*Excerpt to read*.
———

/ 20 June 2006

Wall Street rookie turned SA bear

Bear Khumalo adopts what can only be called an inverted pyramid approach to empowerment and a maverick, high-risk approach to investments. His modus operandi is to focus on sectors that are out of favour with investors and thus “do not attract the usual [empowerment] suspects”, consolidate assets in these sectors and exit by selling when those sectors come into focus because of a change in fortunes. “Empowerment players are only taken seriously when they are in sectors that are expanding,” he says, explaining his philosophy.

So, five years ago, he was dabbling in coal, consolidating assets of collieries that were selling coal to Eskom. He exited those investments at the onset of the current commodity price boom at returns of about 40%.

A failed deal that caught the eye was when he attempted to rescue ailing textile factory Rex Trueform, but lost the battle to Cape-based Brimstone. Khumalo concedes that he lost a tenaciously waged corporate battle and that the desire to keep the entity with a Cape-based owner was probably the clincher.

He recently struck a deal in his latest sector of choice, defence, through his company Black Star Group, where he purchased a 40% stake in a military services company, Fulcrum. His attraction to defence is owing to the evolution of military expertise in the struggle ranks; the sector has a pool of skilled black professionals. He sees this as an opportunity to buy relatively cheap assets and partner with good managers.

The most natural question to ask of an investor of his nature is what is the next big thing, the unfashionable sector that everyone will wake up to in a few years. He chooses labour brokers and employment agencies. As companies look to relieve themselves of stringent labour laws, they will increasingly outsource their labour requirements.

———

*Questions to answer*.
- 1) Can you repeat the Bear Khumalo profile from "Bear Khumalo adopts" to "of about 40%." but swap "Eskom" for "Transnet"?
- 2) According to the Bear Khumalo profile, why is Khumalo drawn to the defence sector?
- 3) Which companies are named in the Bear Khumalo profile?

*Information provided*.
———

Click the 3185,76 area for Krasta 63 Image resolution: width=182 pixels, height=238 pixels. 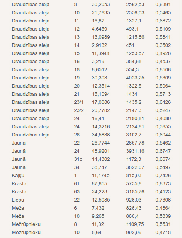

———

*Solutions to the problems*.
- 1)
Bear Khumalo adopts what can only be called an inverted pyramid approach to empowerment and a maverick, high-risk approach to investments. His modus operandi is to focus on sectors that are out of favour with investors and thus “do not attract the usual [empowerment] suspects”, consolidate assets in these sectors and exit by selling when those sectors come into focus because of a change in fortunes. “Empowerment players are only taken seriously when they are in sectors that are expanding,” he says, explaining his philosophy.

So, five years ago, he was dabbling in coal, consolidating assets of collieries that were selling coal to Transnet. He exited those investments at the onset of the current commodity price boom at returns of about 40%.

- 2) Military expertise developed in the struggle ranks has left the sector with a pool of skilled black professionals. He sees this as a chance to buy relatively cheap assets and partner with good managers.

- 3)
- Eskom
- Rex Trueform
- Brimstone
- Black Star Group
- Fulcrum